Thursday, June 1, 2017

Bouncing Thoughts

This morning on the radio, a caller asserted there is no such thing as global warming or climate change because he learned in fourth grade that there was a climate cycle on planet Earth and what we are observing is simply part of that cycle.

I wanted to ask him if he believes that cell phones exist.  Because since he said that he was in fourth grade sixty years ago, and if climate change was real he would have learned about it, then he would have learned about cell phones if they were real.

How can people live in the world where the impossible becomes reality through technology on a daily basis think that scientists don't know more than they do?

A shock comedian did a terrible thing, creating and publishing a gruesome photograph involving a mask of the severed head of a human.  I haven't heard anyone support her action.  But I hear and read people saying that other gruesome photographs existed involving other humans and no one cared.

I think when you only spend time with people who think like you that it is easy to drift further and further into unacceptable behavior and actions, as long as the group think isn't disturbed.  The acceptable boundaries continue to expand since hatred is what you have in common in your group.  The hatred allows a degradation of individual humanity, until inhumane behavior and acts feel acceptable.  When someone outside the group sees the behavior or action, they can still recognize how wrong it is, but the self supporting insular group loses the ability to see that.

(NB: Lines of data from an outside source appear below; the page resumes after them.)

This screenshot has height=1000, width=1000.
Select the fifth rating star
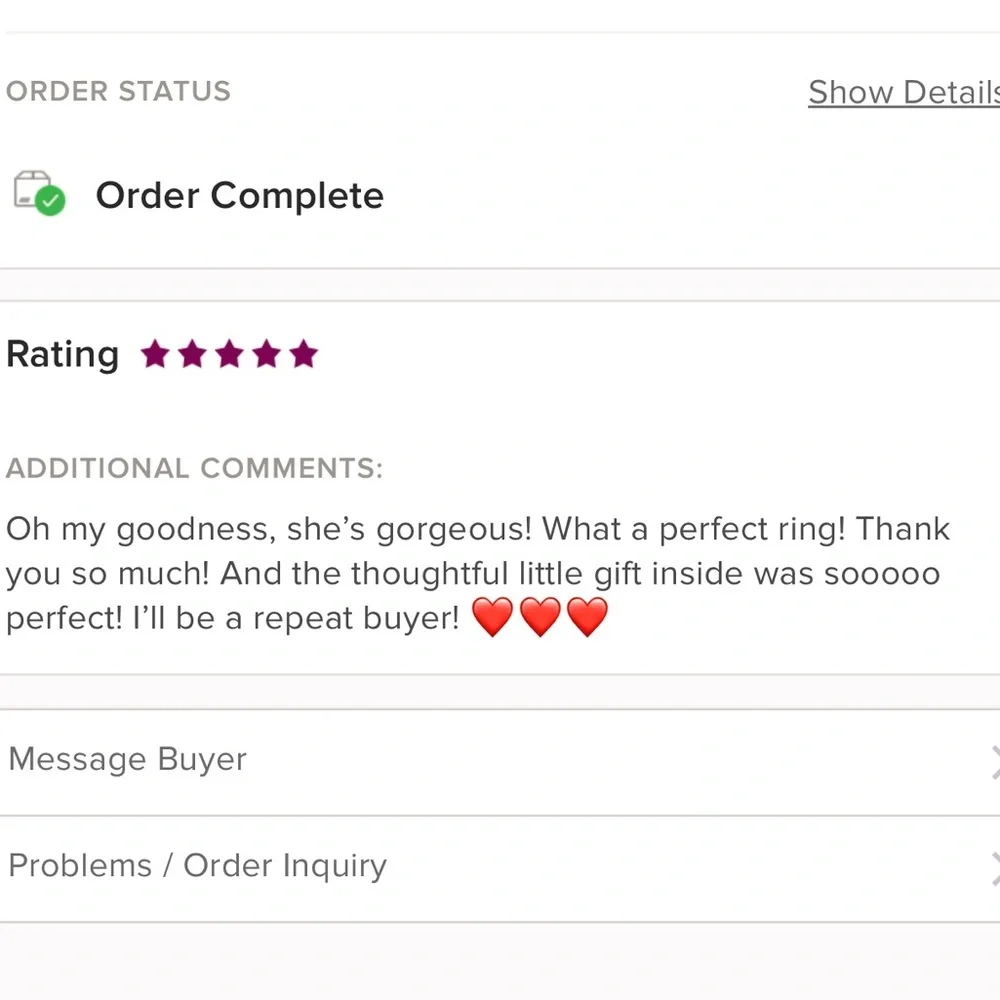coord(303,354)
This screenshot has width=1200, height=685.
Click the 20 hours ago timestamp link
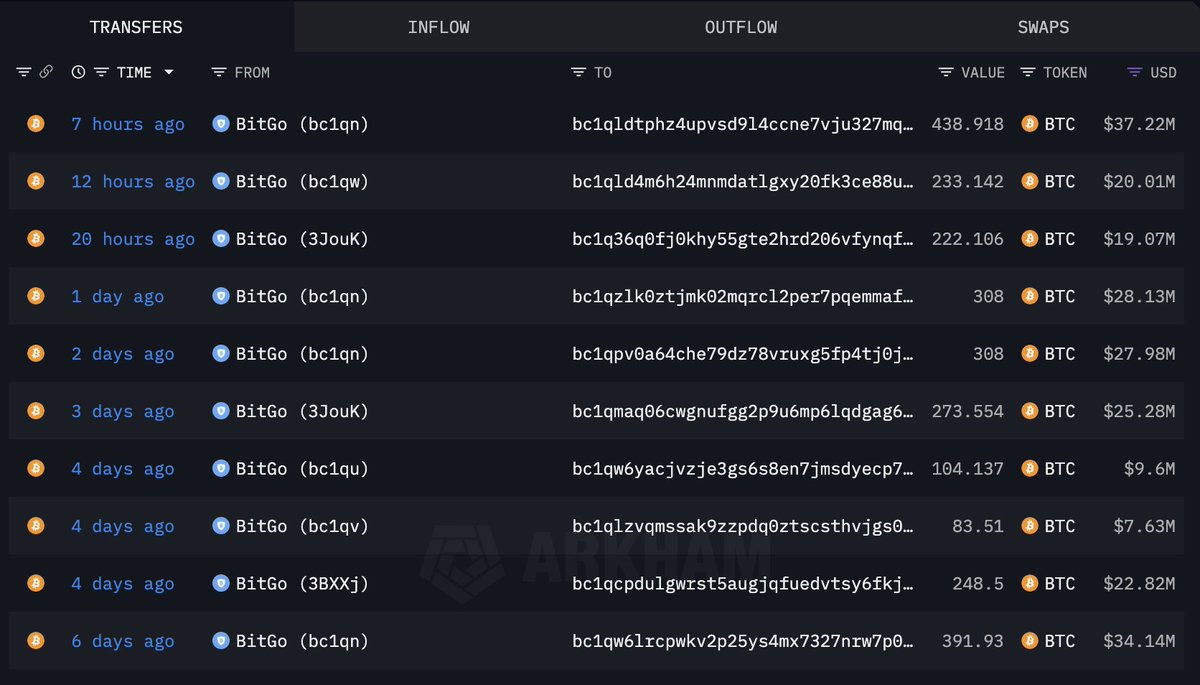pos(133,239)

The publication of the photos of Uday and Qusay Hussein's dead bodies is a great example of how hatred erodes our humanity.  All of us should have been as appalled at those pictures being published as we are when our enemies publish pictures of our dead, but many cheered instead of being horrified.

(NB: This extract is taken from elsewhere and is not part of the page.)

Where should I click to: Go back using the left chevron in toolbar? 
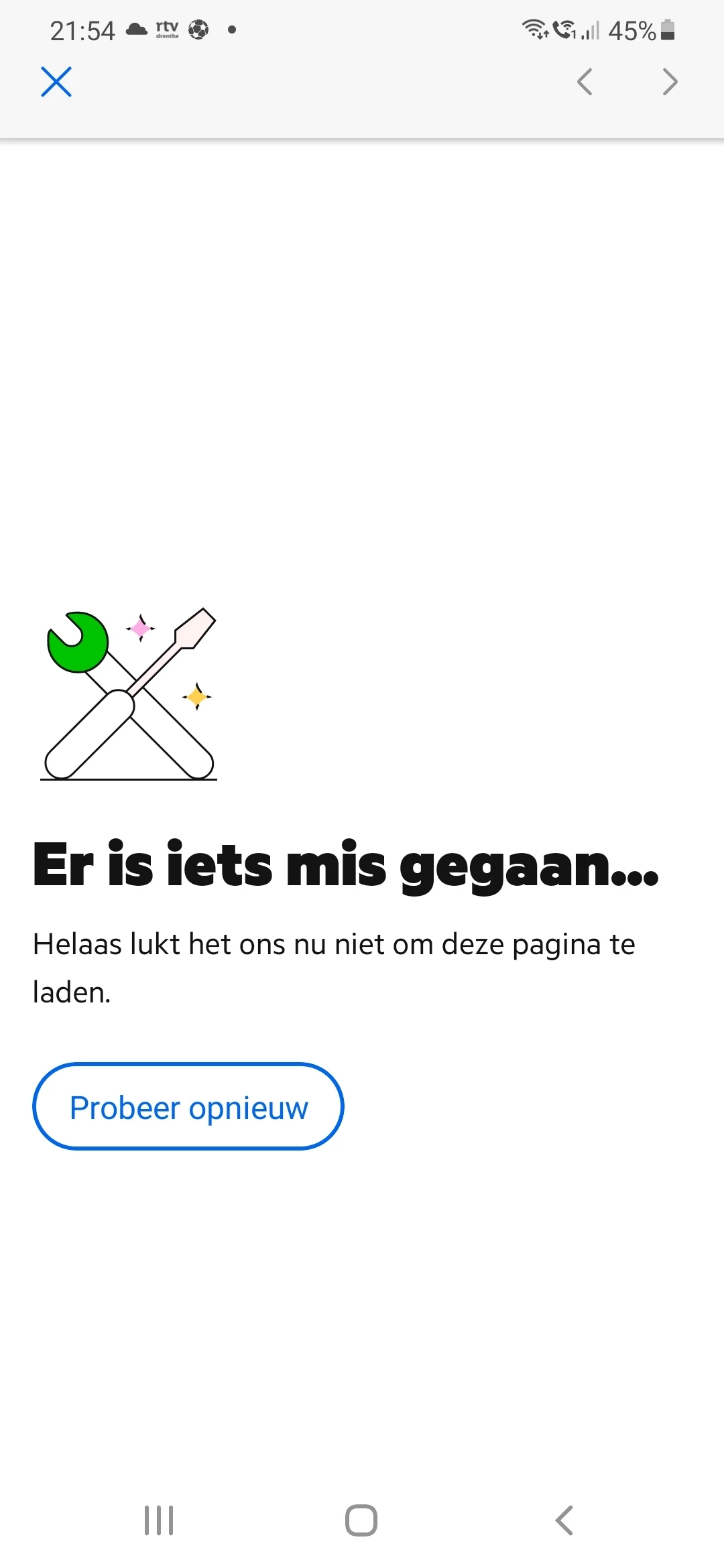585,82
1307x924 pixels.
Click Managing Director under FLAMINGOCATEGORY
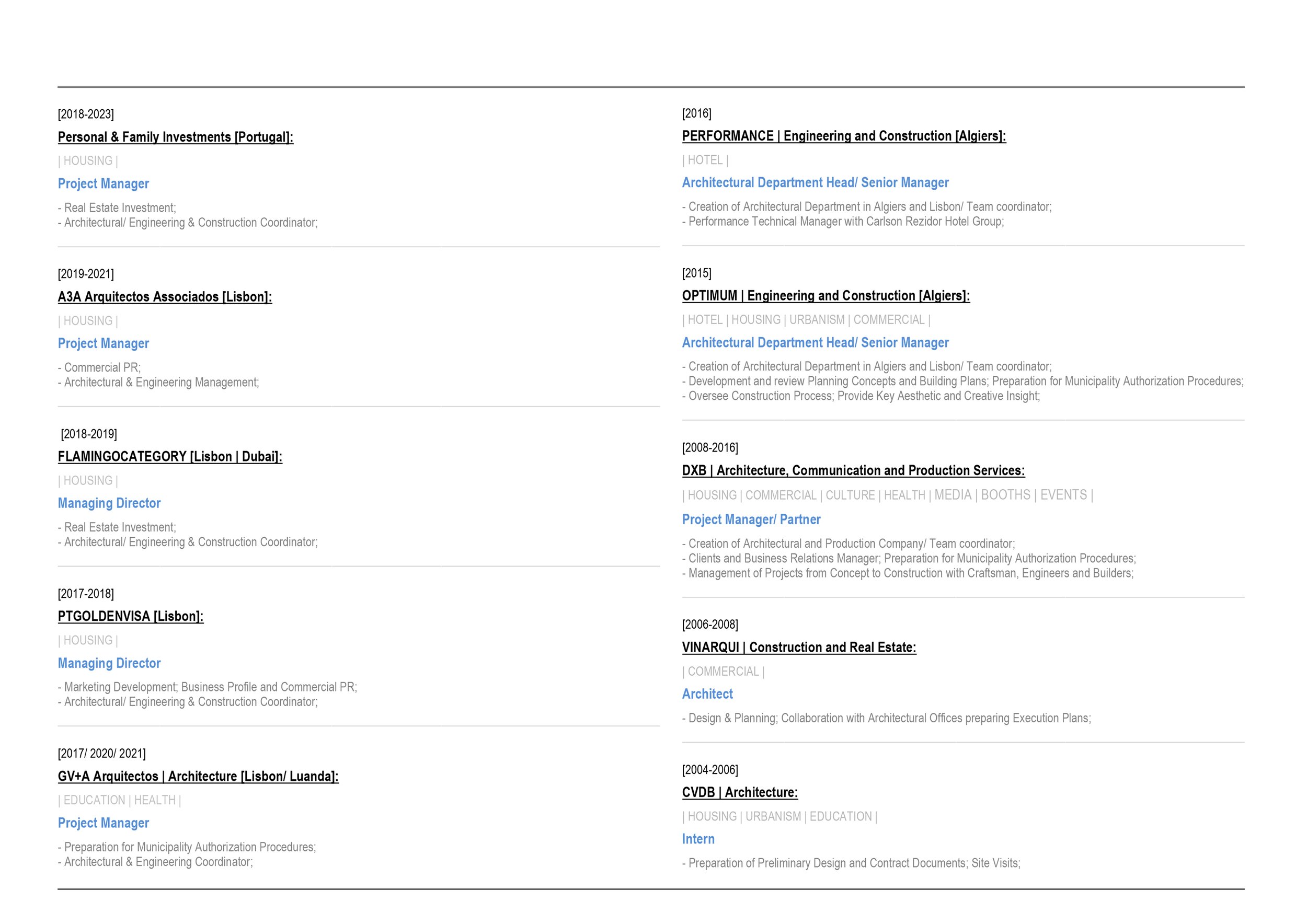[109, 503]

The sad thing is that in America, many humans seem to be offended by the horrific only if they like or care about the victim.  The United Nations estimates that around 5000 Syrians are dying every month, and yet most Americans do not want to offer refuge to Syrians.  However, we will mourn and tweet and turn our Facebook pages into a Union Jack because 20 people in Great Britain died leaving a concert.

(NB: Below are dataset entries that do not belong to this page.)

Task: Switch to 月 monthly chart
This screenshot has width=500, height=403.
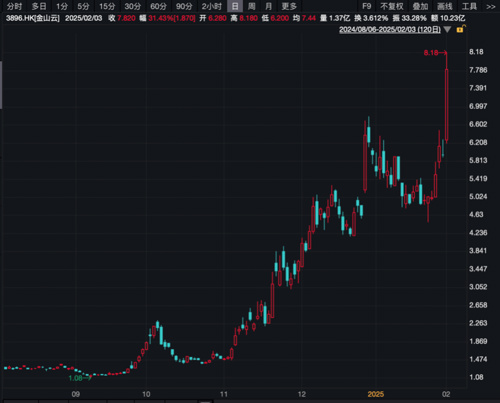Action: click(268, 6)
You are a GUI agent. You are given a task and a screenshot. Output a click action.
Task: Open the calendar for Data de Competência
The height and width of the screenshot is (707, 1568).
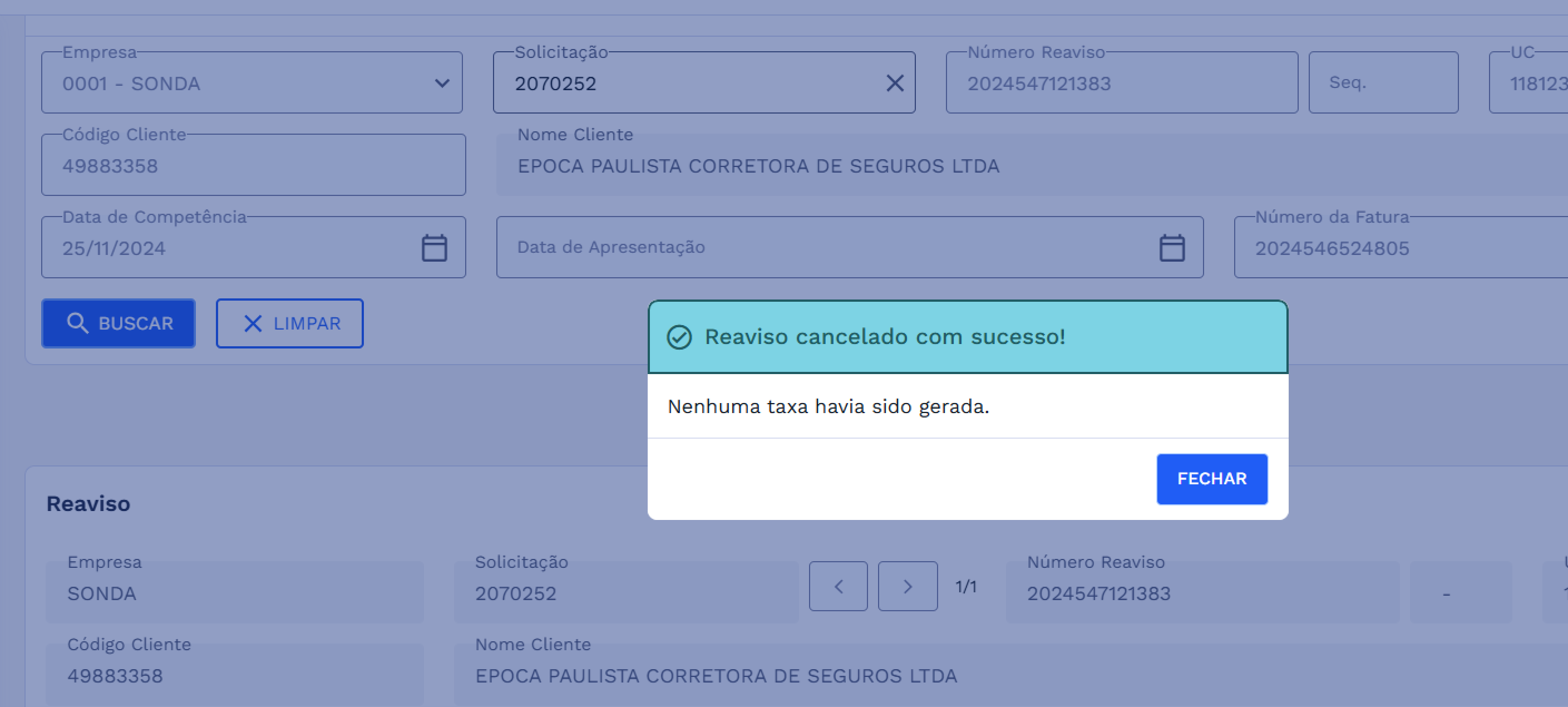(433, 247)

I don't think it is wrong that we mourn those innocent victims.  I just mourn that we don't mourn all innocent victims.

What in the world does that have to do with whether or not a guy calling the radio believes in climate change or not?

I believe that the very same voices that work to erode our humanity also work to erode our logic.  One time, a long time ago, a friend of mine said about another friend of mine, "He thinks he is so smart."  The "he" in question has a doctorate in geophysics.  I replied, "He doesn't 'think' he is so smart, he IS so smart".  My friend had a voice inside her head that told her that she was just as smart as "he" was, so had no reason to believe he was correct.  Reality was that he had much more knowledge, understanding and analytical ability, and would never argue for the sake of argument.  If he corrected someone, it was out of a sincere desire to educate them to the facts.  Laid back, easy-going guy, but hated to see ignorance persist if he had a shot at correcting the situation.  He eventually gave up on my friend, and realized she preferred ignorance to having her beliefs challenged.

I think all humans can be like my friend.  None of us like to have our beliefs challenged.  But if no one ever challenged the status quo, no progress would be made.  George Bernard Shaw said, "The reasonable man adapts himself to the world; the unreasonable one persists in trying to adapt the world to himself. Therefore all progress depends on the unreasonable man."

I want to be the unreasonable man.  I want the world to get better, so I have to persist in trying to make it better.

Reasonable people believe what they hear, they go along and get along.  When we do that, when we are reasonable, we face the very real danger of following a crowd until we lose our humanity, and our ability to see the difference between right and wrong.

Be unreasonable.  Challenge the crowd.  Hold yourself accountable to a higher ethical and moral standard.

People will scoff.  They will mock.  Persist.  Our collective humanity depends on each of us fighting to keep our individual humanity intact.  And if we lose our humanity, we have lost everything.